Tem sido feito "muito pouco" na prevenção de incêndios

Tem sido feito "muito pouco" na prevenção  de incêndios

 

Lusa/AO Online   Nacional   7 de Ago de 2010, 08:29

A Liga para a Proteção da Natureza (LPN) considera que se “tem feito muito pouco” na prevenção dos incêndios florestais e critica o atraso no início do processo de cadastro das propriedades.

“Deve-se encarar a questão dos incêndios a sério.

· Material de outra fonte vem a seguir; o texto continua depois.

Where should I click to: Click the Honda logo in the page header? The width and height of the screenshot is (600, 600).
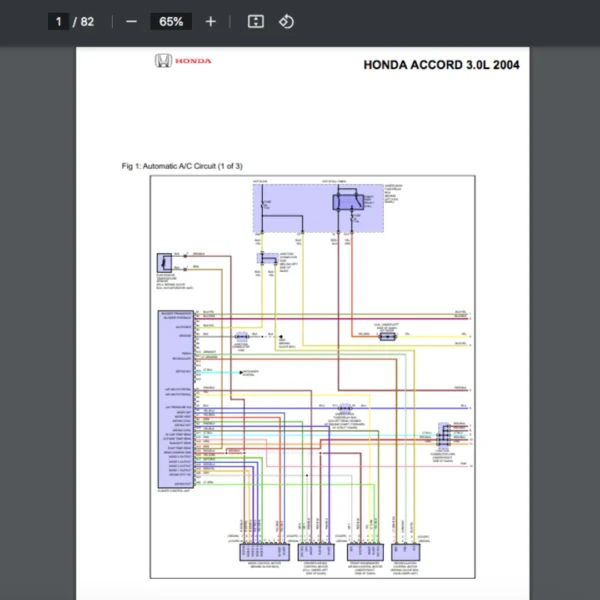pyautogui.click(x=183, y=61)
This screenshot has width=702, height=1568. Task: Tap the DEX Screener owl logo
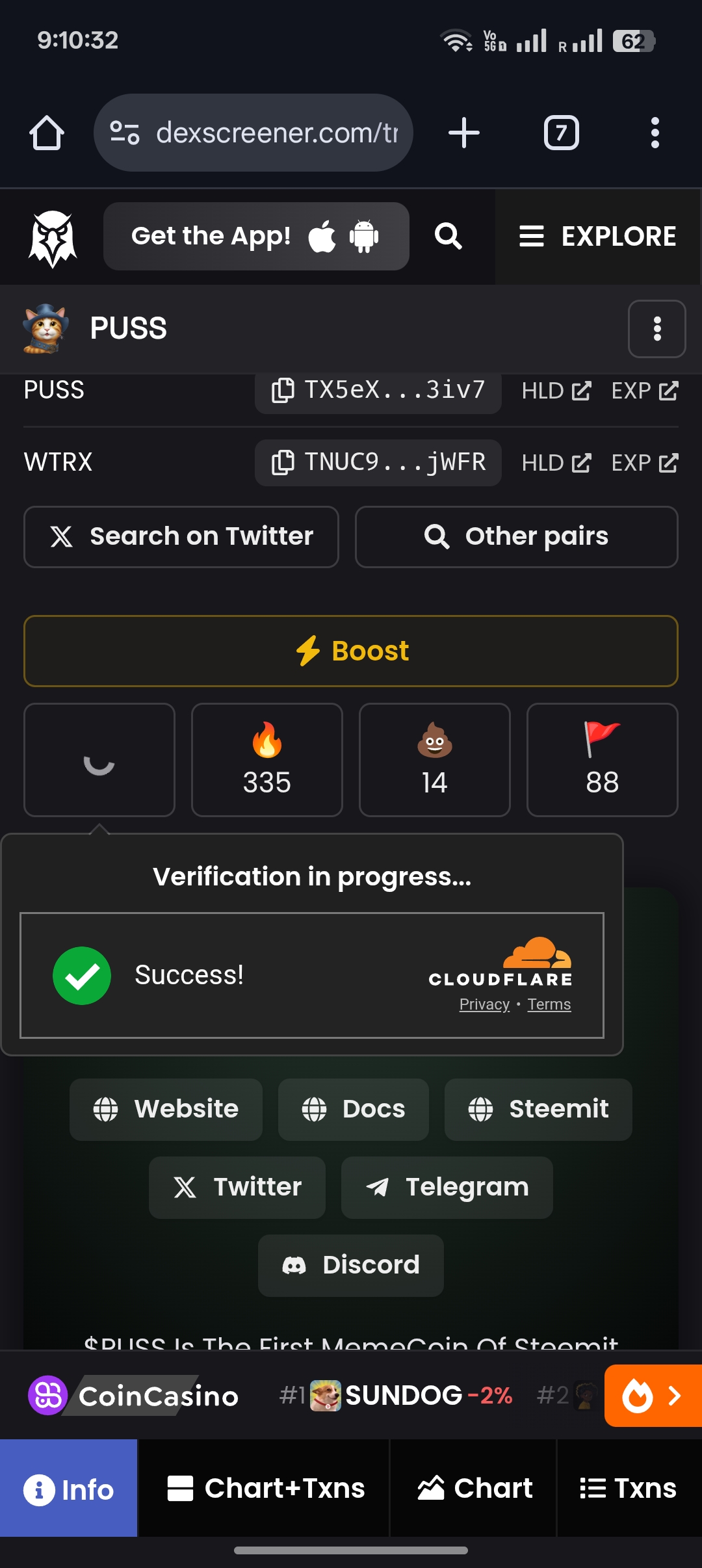[x=53, y=238]
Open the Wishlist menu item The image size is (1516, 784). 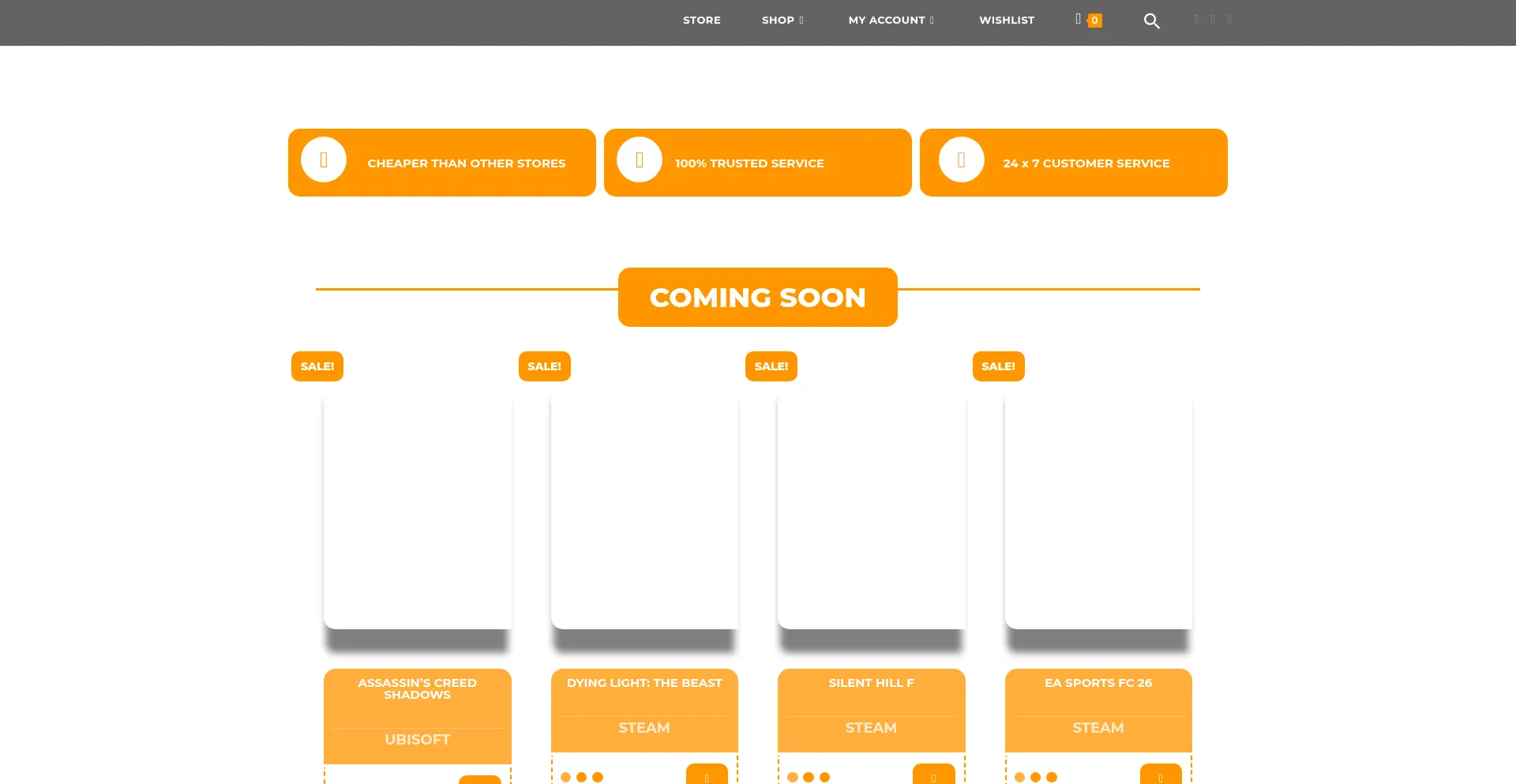coord(1006,21)
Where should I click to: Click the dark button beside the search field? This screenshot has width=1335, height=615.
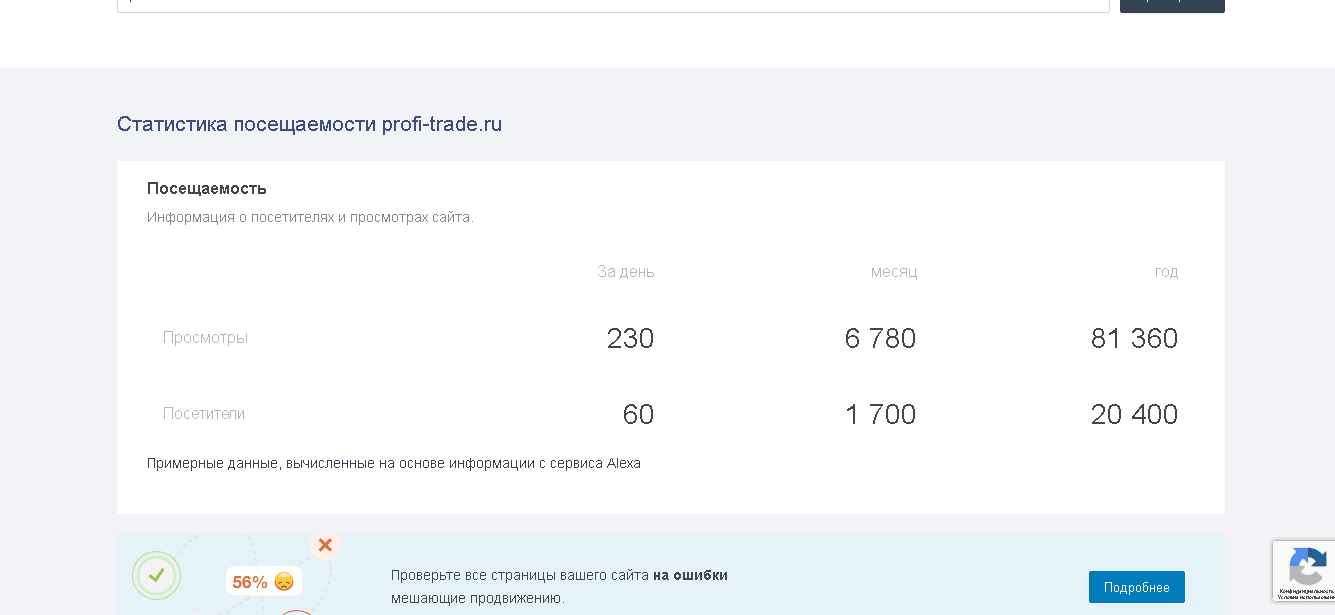coord(1172,4)
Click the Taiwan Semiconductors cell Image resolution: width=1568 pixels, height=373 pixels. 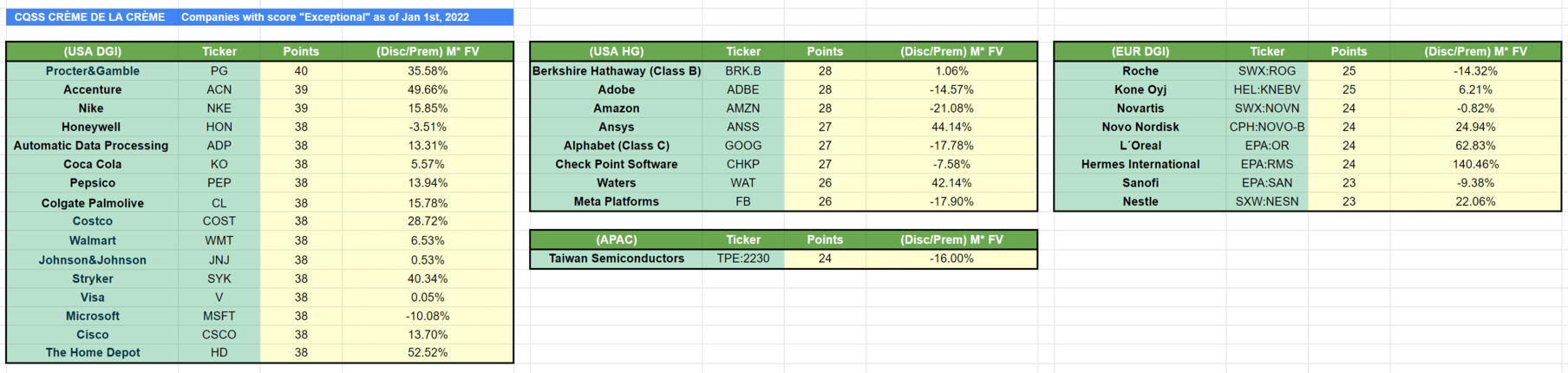617,258
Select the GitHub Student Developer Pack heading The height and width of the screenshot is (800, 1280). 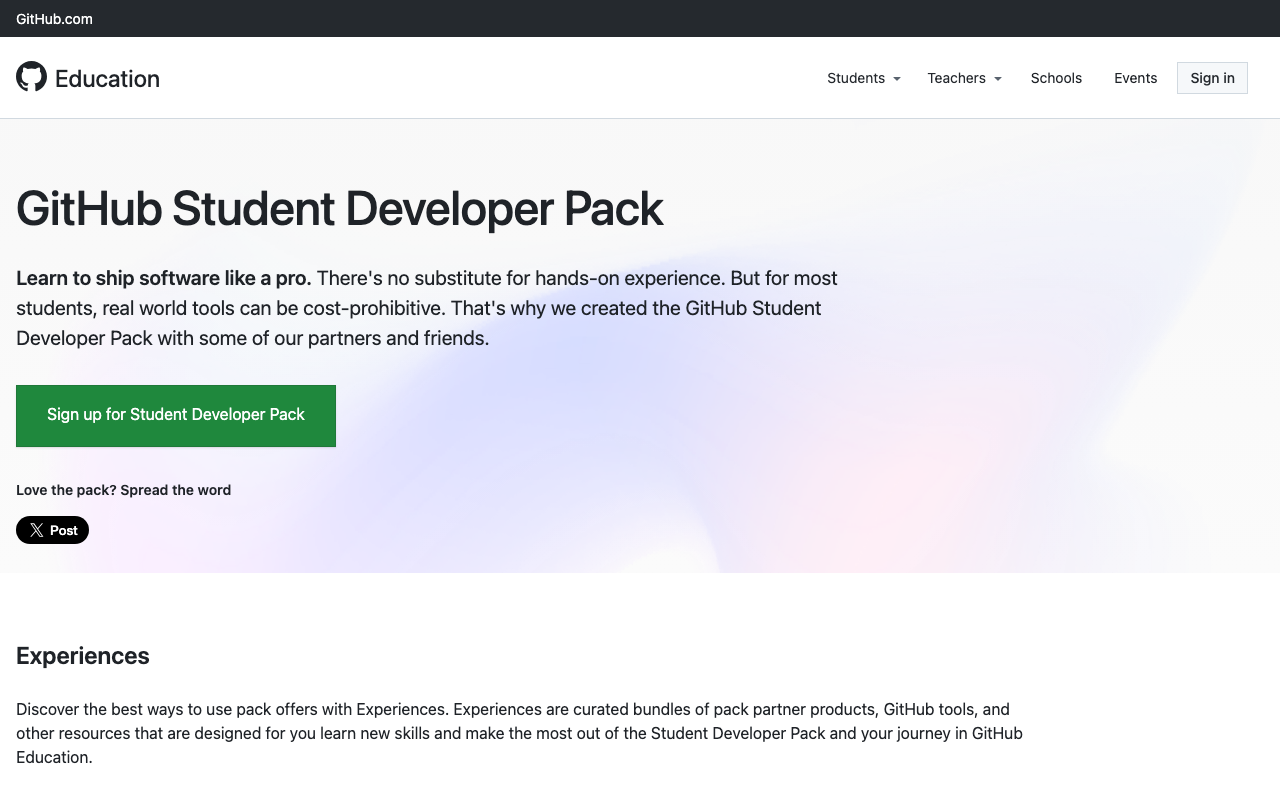click(x=339, y=210)
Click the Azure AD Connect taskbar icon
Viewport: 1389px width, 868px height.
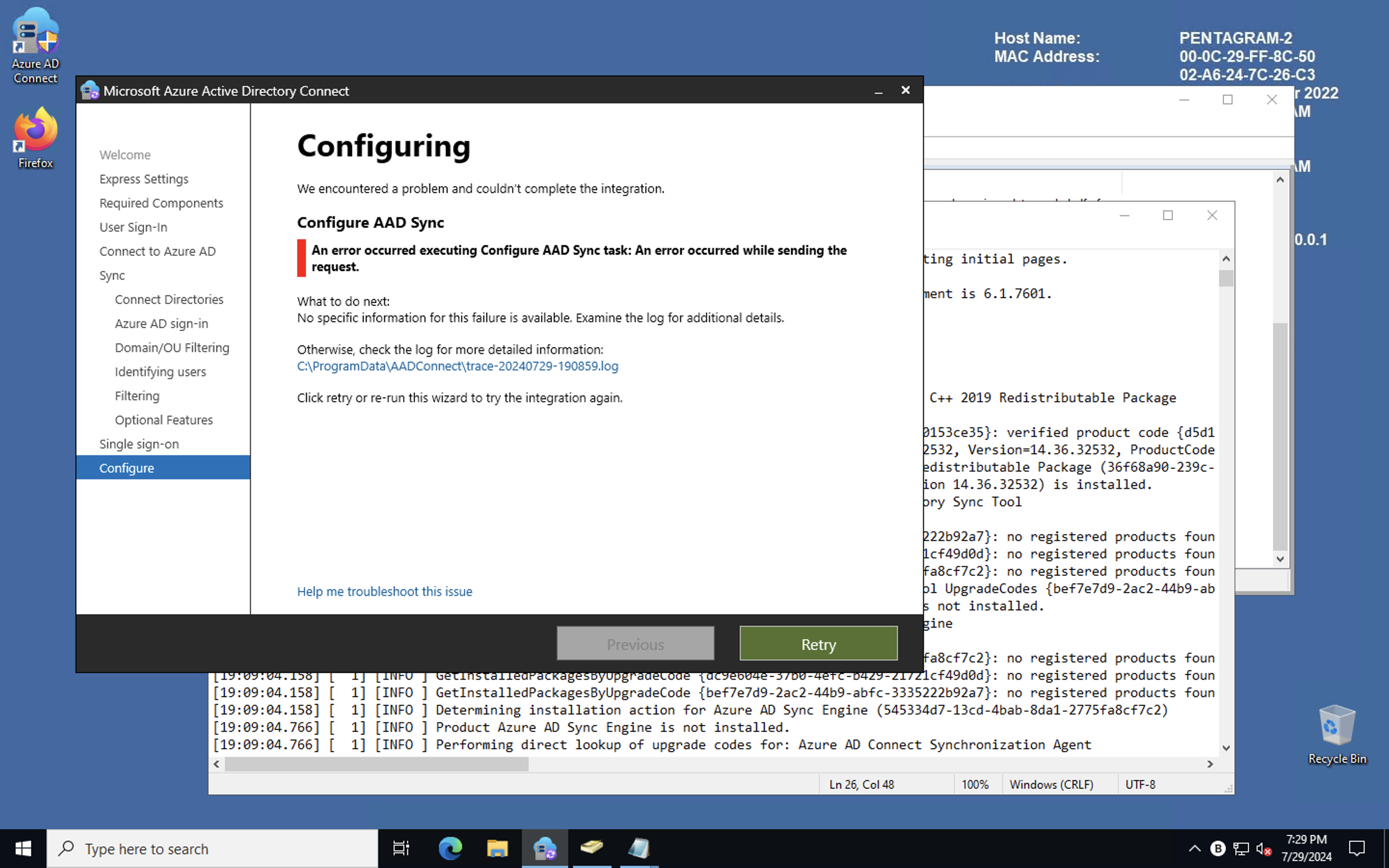(545, 848)
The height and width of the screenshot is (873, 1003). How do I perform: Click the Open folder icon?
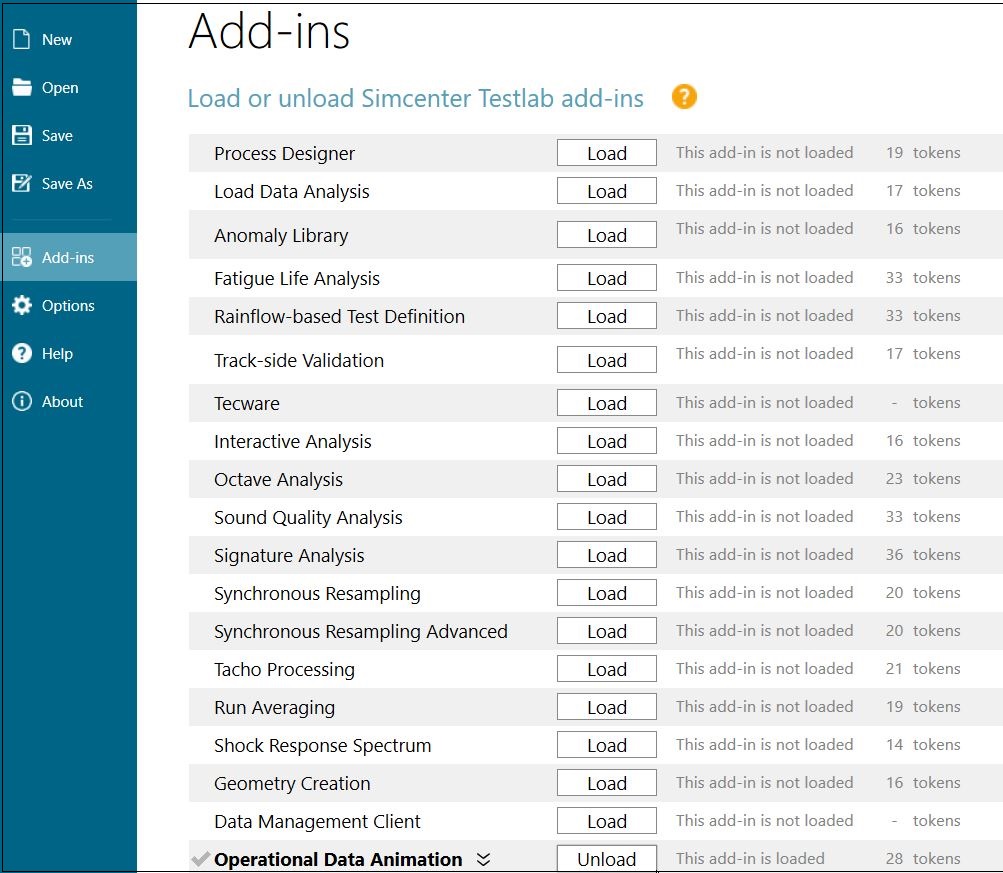(x=22, y=88)
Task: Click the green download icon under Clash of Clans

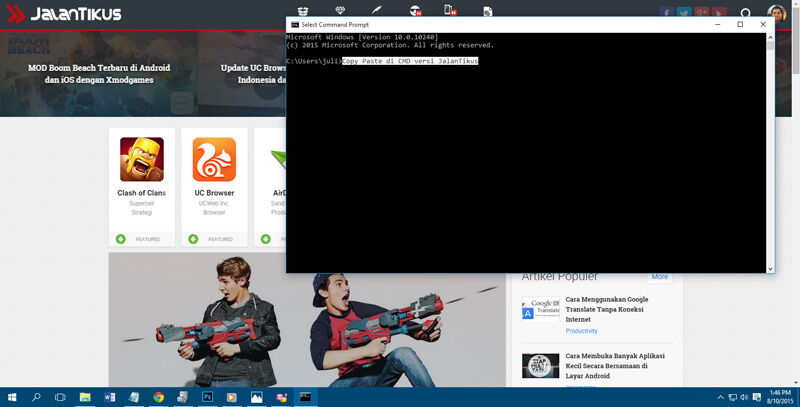Action: (x=121, y=239)
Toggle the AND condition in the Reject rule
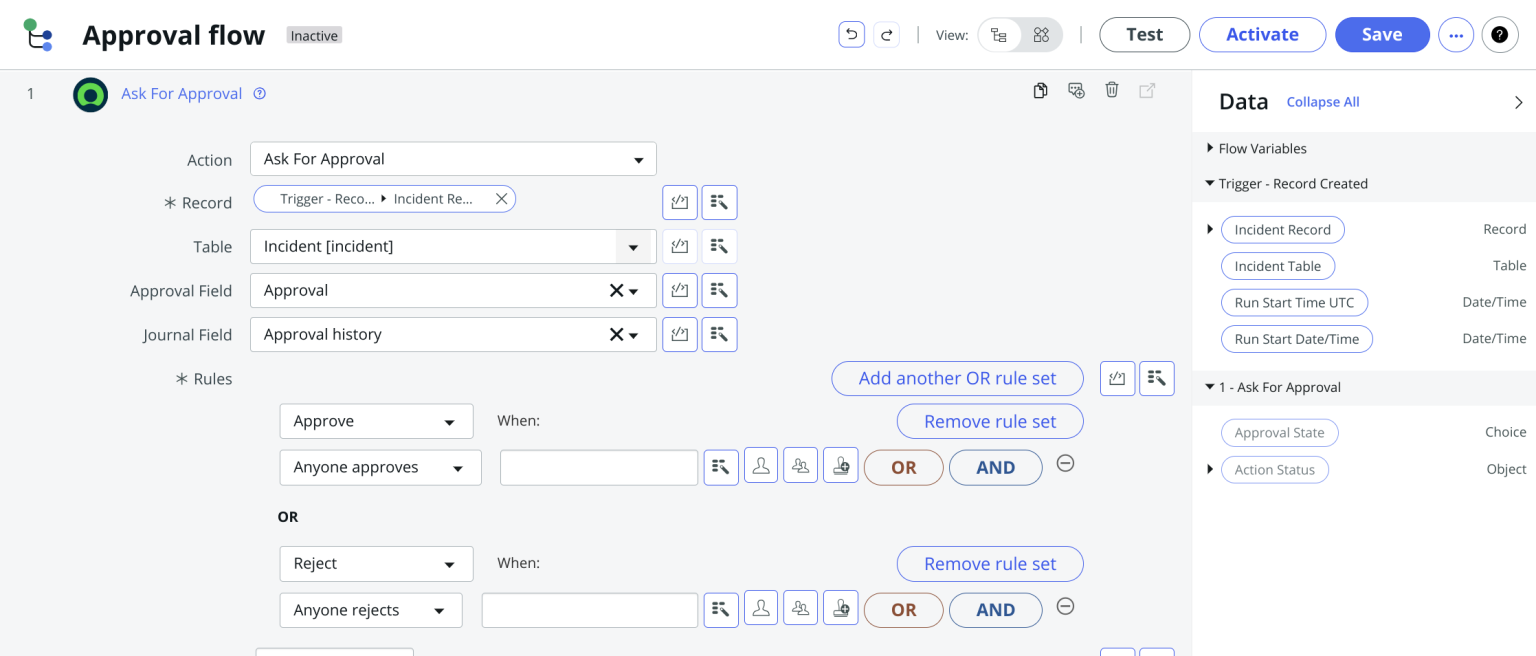The width and height of the screenshot is (1536, 656). pyautogui.click(x=995, y=609)
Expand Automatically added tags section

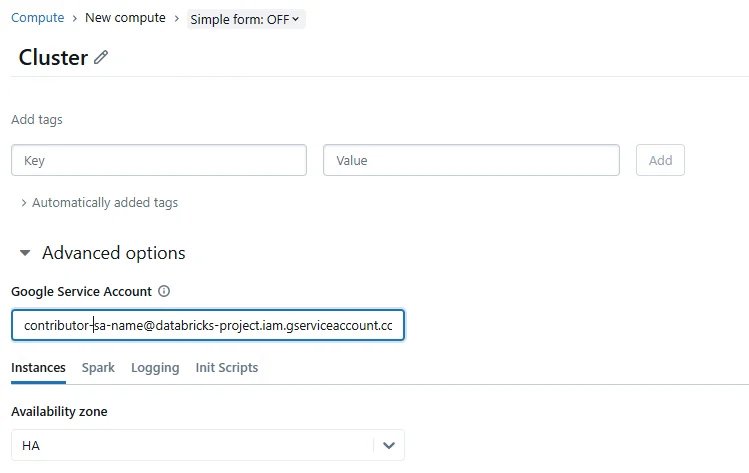[98, 202]
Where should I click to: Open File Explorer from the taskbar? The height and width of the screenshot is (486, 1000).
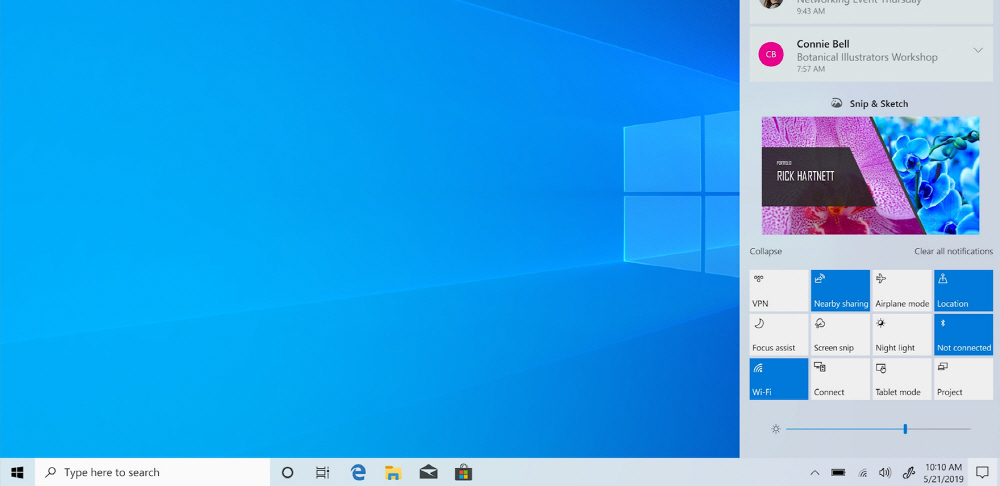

É preciso ter a coragem para avançar com medidas que não têm sido postas em prática”, disse à agência Lusa Joaquim Sande Silva, da LPN.

Segundo o ambientalista, “pouco tem sido feito para impedir que as pessoas continuem a fazer asneiras durante o verão”, daí o elevado número de ignições nos últimos dias.

“A partir do momento em que o número de ignições ultrapassa uma certa quantidade o sistema de combate deixa de dar resposta”, sustentou.

Por isso, adiantou, é necessário arranjar um sistema que puna quem transgride quando são realizadas ações contrárias à legislação em vigor, como fazer fogueiras, queimadas, lançar foguetes e cigarros.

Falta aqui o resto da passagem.